Mary Tacoroni is a sophomore psychology major.
Residents from New York, San Francisco, Cleveland, Seattle and Los Angeles woke up to a very strange and unpleasant surprise last month: their very own life-sized statue of Donald Trump. All statues were placed in popular areas, such as New York’s Union Square and San Francisco’s Castro neighborhood. Unlike most anti-Trump art, these statutes did not focus on his hateful, bigoted words or his heinous facial expressions, but rather, depicted him nude. The statues featured Trump with veiny, bloated skin, a sagging behind, cellulite, a nearly non-existent penis, and absolutely no balls. The works were appropriately named “The Emperor has no Balls,” and were a tribute to the Hans Christian Andersen’s classic fable, “The Emperor’s New Clothes,” which told of a similarly pompous individual.
According to the Washington Post, the artist responsible, Joshua Monroe, or “Ginger,” was commissioned by the group INDECLINE, an American art collective, to create these statues.
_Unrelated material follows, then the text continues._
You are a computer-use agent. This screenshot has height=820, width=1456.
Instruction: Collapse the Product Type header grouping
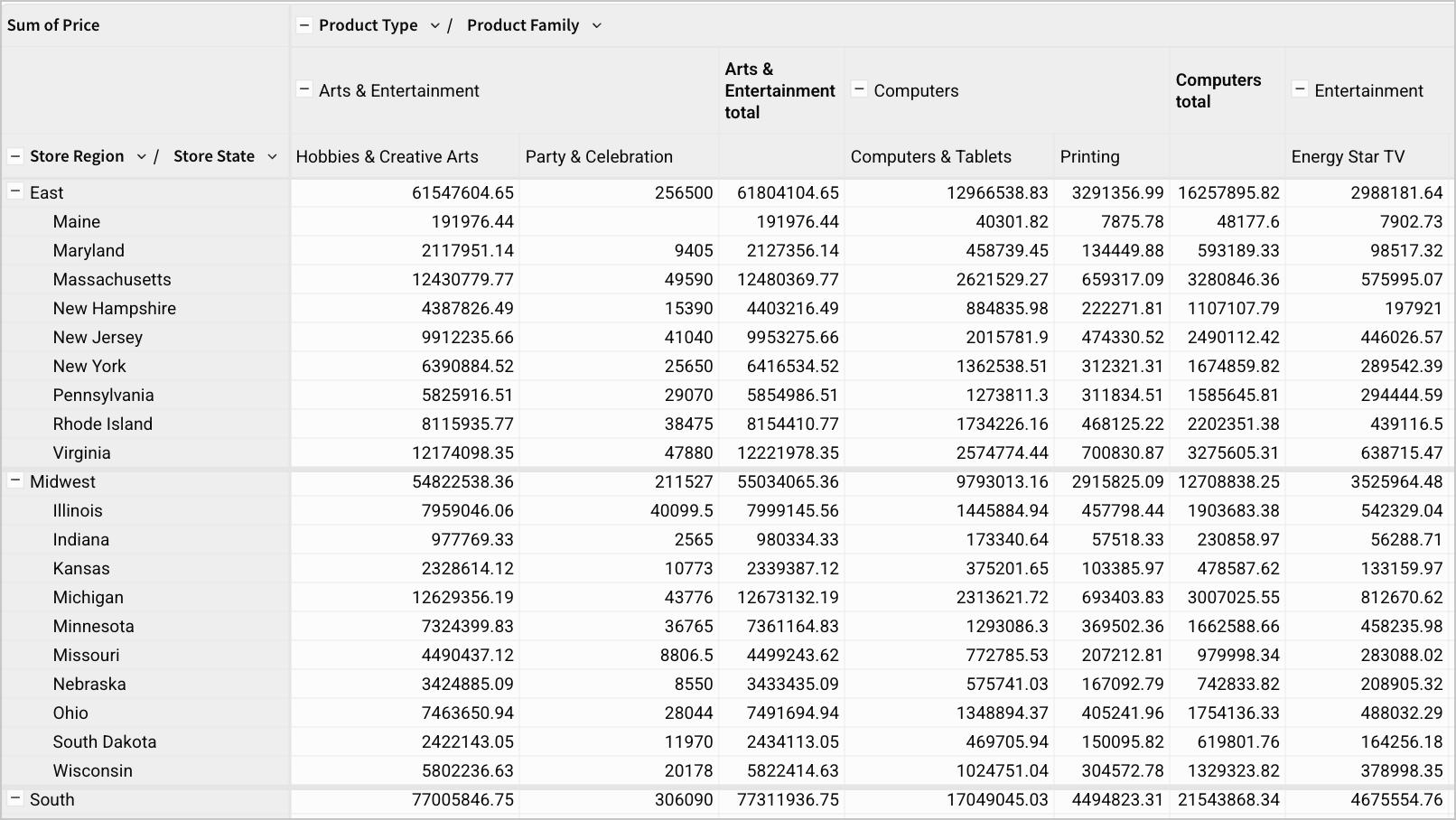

The Post notes that most research for this project came from Google image searches for “unsettling body parts.” The statues were obviously meant to humiliate and degrade, but degrade who exactly? It was not Trump’s body on display, but rather an amalgam of supposedly undesirable body parts. This project did not hurt Trump. It only stood as a reminder that people who look like those statues, who may be overweight or have less than perfect genitalia, are up for grabs when it comes to making a crude joke.
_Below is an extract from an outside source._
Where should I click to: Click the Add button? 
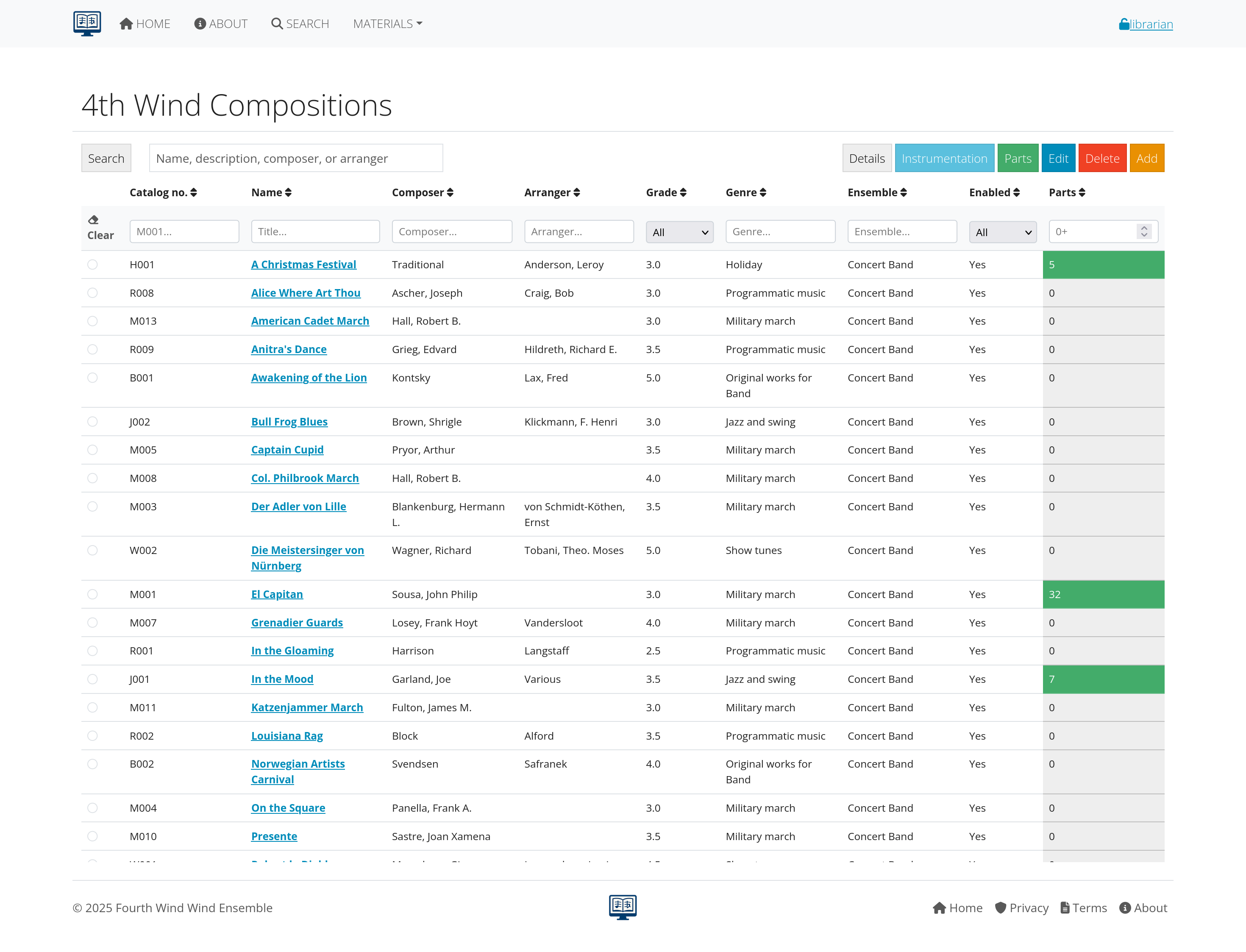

This childish style of artwork serves no purpose other than to reduce our politics to petty insults and shallow jabs. Not to mention the obvious sexism of implying a leader without balls is one without strength or skill. District 11 Supervisor Scott Wiener of San Francisco defends the statues as “political art,” but he and others fail to see the problems with using these trivial methods in political settings. Even the masses who enjoyed the work were not found discussing and debating the election; rather, they were seen posing with the statues and using their fingers to measure Trump’s depicted genitalia. The root of this work is cruel and lacks depth. It has no message other than positing that flabby and abnormal bodies are fun to ridicule. It is superficial and ultimately meaningless, and this is not the first time INDECLINE’s works have come under fire for this sort of thing.
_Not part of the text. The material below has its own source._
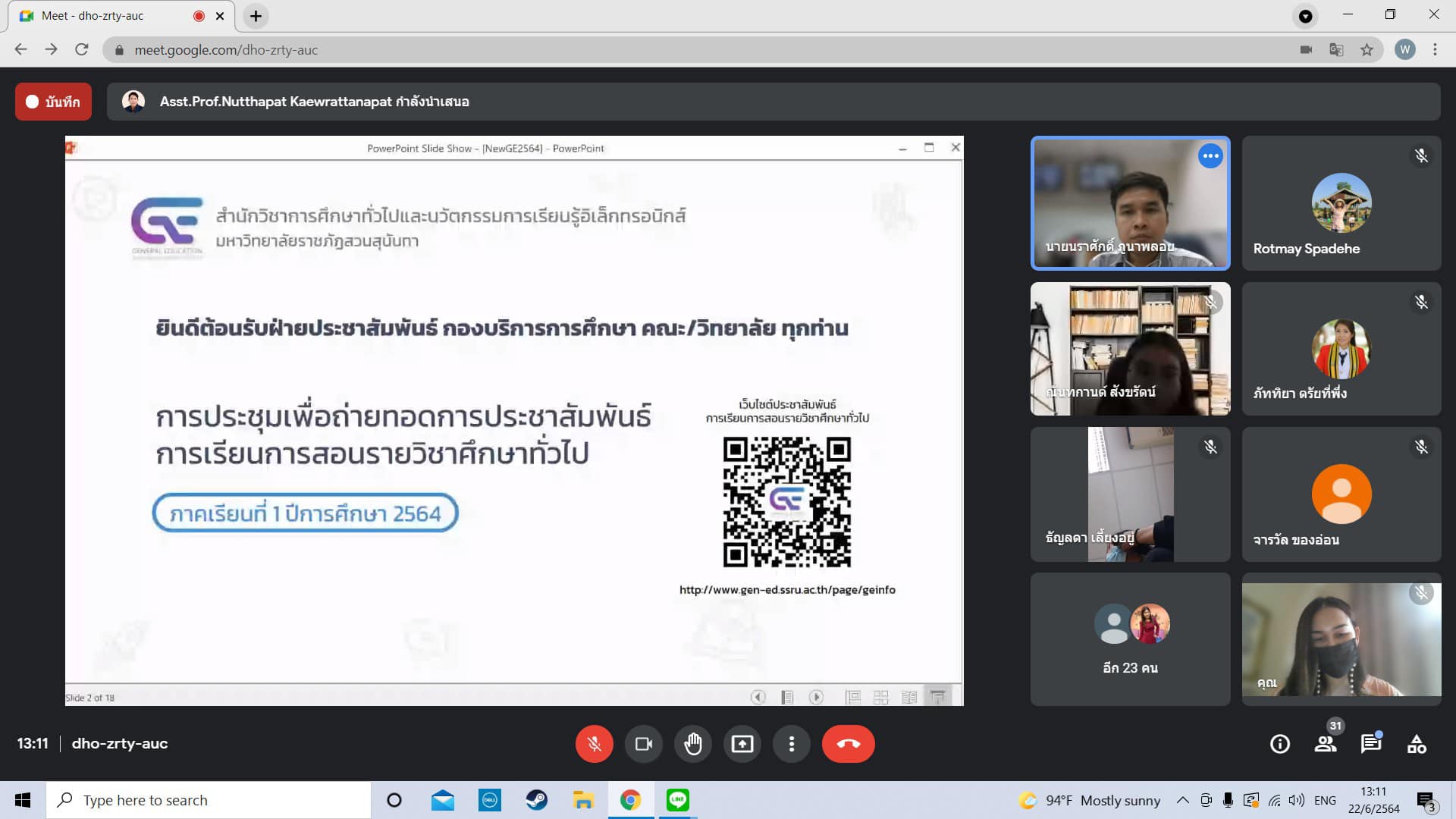Open the three-dot more options menu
The collective, founded by Ryen McPherson, is self described as a group of artists who focus on “social, ecological and economic injustices.” Some high-profile works include “Black Lives Matter: Hollywood,” in which the group covered blank Hollywood stars with the names of those who have fallen at the hands of police. Another work by the collective is a mural in Mexico which states “¡RAPE TRUMP!” and includes directions from Tijuana to his office in Manhattan. The group does indeed stick to catchy, shocking work, but their intentions are questionable in regards to the execution. In the BLM piece, every single star also featured INDECLINE’s logo. Some street art bloggers, such as RJ Rushmore at Vandalog, argue that the group has no stake in these political movements, but rather uses them to push their own brand and create hype. T
he group’s history backs this up, as it was made infamous for its work on the film series “Bumfights,” a film series which featured homeless people being paid by INDECLINE to perform harmful acts, such as running into stacks of milk crates. Another incident in 2014 involved McPherson stealing human body parts from a hospital in Thailand and attempting to ship them to the US. Instead of sparking positive political and artistic conversation, INDECLINE’s true intentions seem to be rooted in mean-spirited publicity stunts. They’ve proven to be no better than Trump when it comes to shock-value politics.